In an appeal against a statutory intervention order made by the Law Society remarks were made which would seem to have a wider application than their particular context.

The making of an intervention order under Part 1 of Schedule 1 of the Solicitors Act 1974 is a two stage process. ‘First it must decide whether the grounds under paragraph 1 are made out; in this case, primarily, whether there are grounds for suspecting dishonesty. Secondly, if the court is so satisfied, then it must consider whether in the light of all the evidence before it the intervention should continue. In deciding the second question, the court must carry out a balancing exercise between the need in the public interest to protect the public from dishonest solicitors and the inevitably very serious consequences to the solicitor if the intervention continues.’ Per Neuberger J. in Dooley v Law Society (unreported, 15 September 2000); endorsed by Carnwath LJ in Holder v Law Society [2003] EWCA Civ 39. However, ‘The grounds for intervention stated in paragraph 1 of the Schedule are not to be construed as separate and mutually exclusive procedures.’ Carnwath J. in Giles v The Law Society (unreported, 12 April 1995); approved by Chadwick LJ in Sheikh v Law Society of England & Wales [2006] EWCA Civ 1577.
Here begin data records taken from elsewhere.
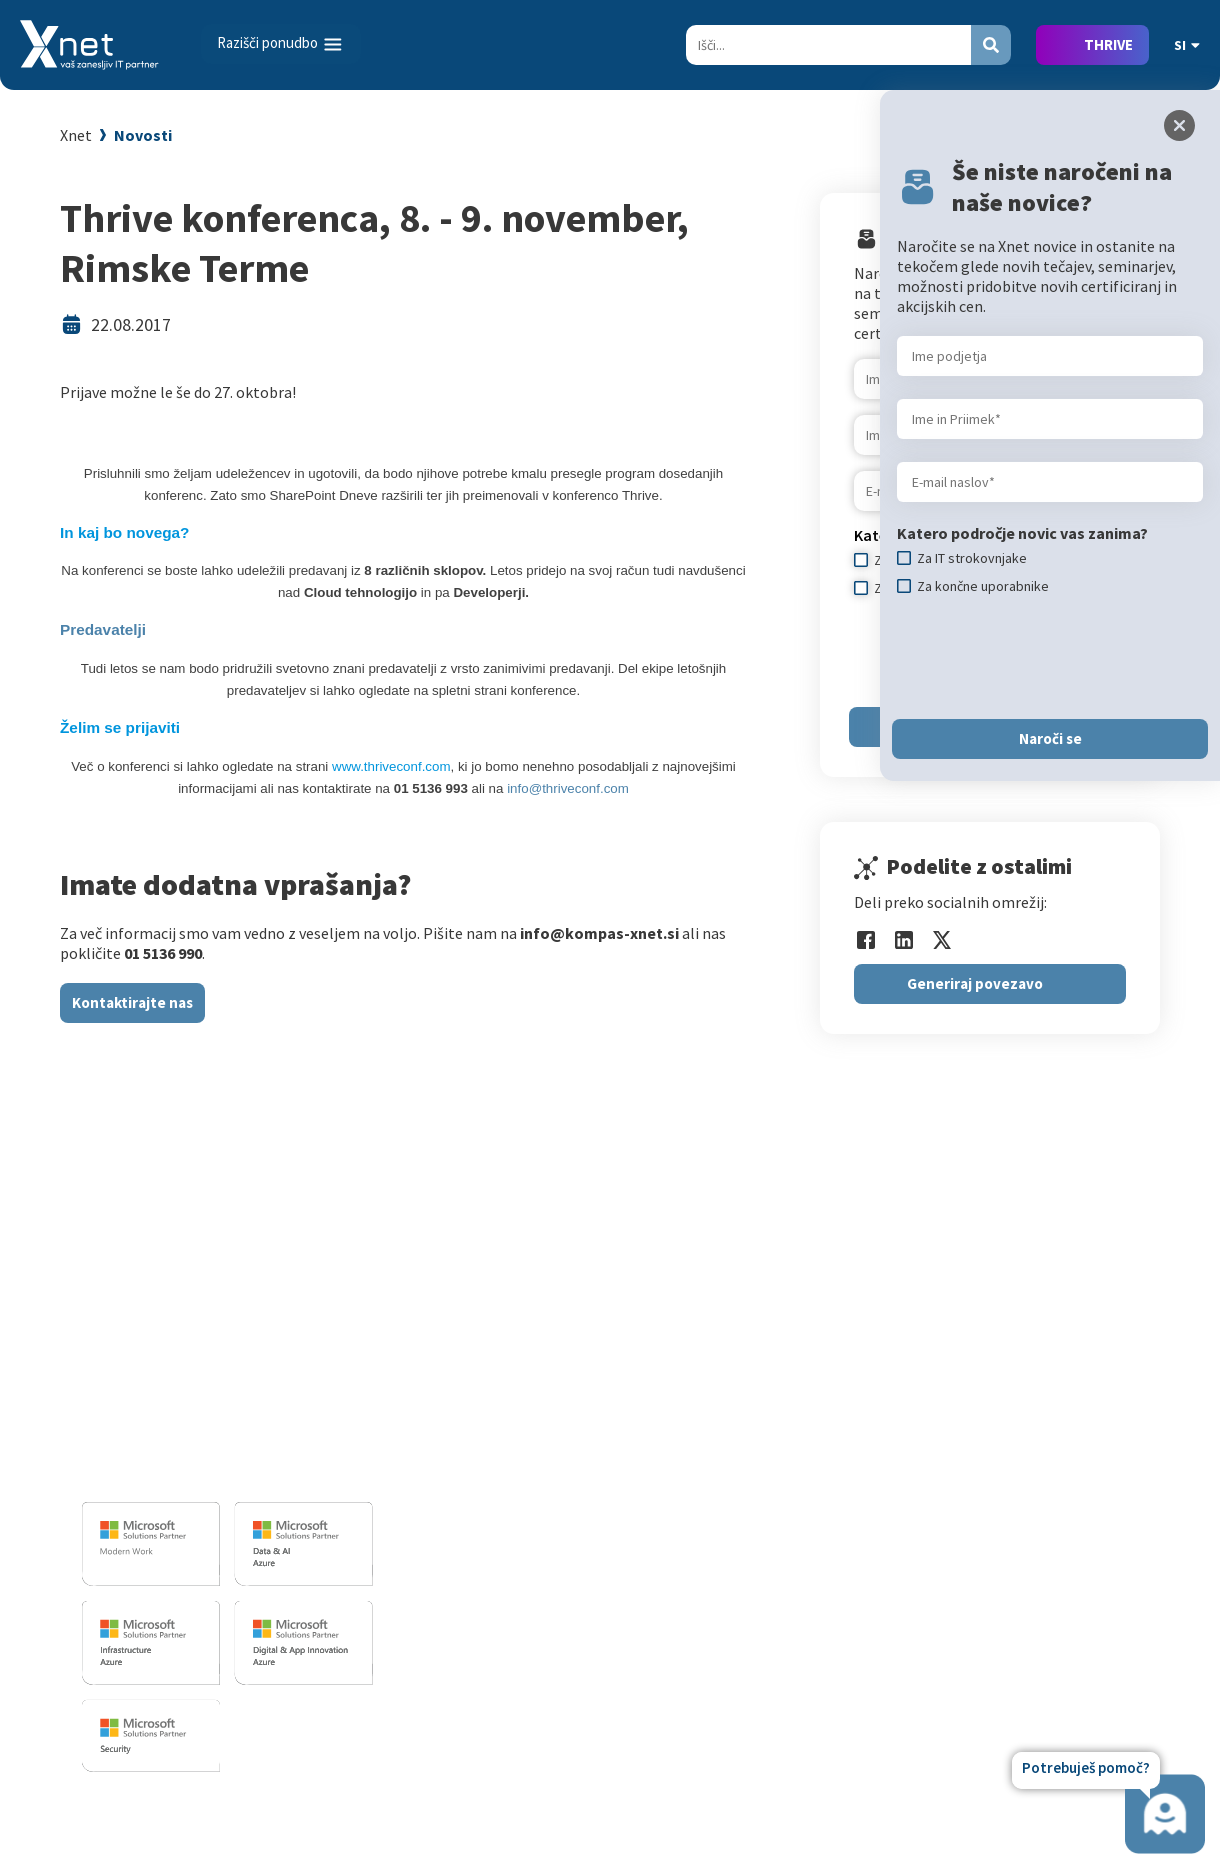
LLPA (1008, 1529)
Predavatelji (103, 629)
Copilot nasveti (773, 1636)
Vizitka (1014, 1355)
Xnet (76, 135)
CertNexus (756, 1578)
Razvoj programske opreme (545, 1355)
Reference (1026, 1442)
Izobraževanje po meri (797, 1413)
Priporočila (759, 1471)
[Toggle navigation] (281, 44)
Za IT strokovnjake (785, 1384)
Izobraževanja (777, 1322)
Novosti (143, 135)
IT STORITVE (488, 1322)
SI (1187, 45)
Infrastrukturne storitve (533, 1433)
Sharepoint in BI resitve (530, 1462)
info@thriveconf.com (568, 788)
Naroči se (1050, 738)
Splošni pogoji (770, 1500)
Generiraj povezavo (975, 983)
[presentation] (1049, 657)
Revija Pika (1028, 1558)
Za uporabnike (770, 1355)
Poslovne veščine (779, 1442)
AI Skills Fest (764, 1607)
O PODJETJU (1028, 1322)
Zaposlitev (1027, 1384)
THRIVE (1108, 44)
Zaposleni (1025, 1413)
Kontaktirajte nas (132, 1002)
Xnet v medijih (1039, 1500)
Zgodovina (1027, 1587)
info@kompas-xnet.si (191, 1469)
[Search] (828, 45)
In addressing by Mr Justice Neuberger’s second question ‘the court must, indeed, weigh the risks of re-instating the solicitor in his (or her) practice against the potentially catastrophic consequences to the solicitor (and the inconvenience, and perhaps real harm, to his or her existing clients) if the intervention continues. In weighing the risks of re-instatement the court must have regard to the views of the Law Society as the professional body charged by statute with the regulation of solicitors … and as the body whose members are obliged, through the compensation fund, to underwrite those risks.’ Per Chadwick LJ in Sheikh v Law Society of England & Wales [2006] EWCA Civ 1577.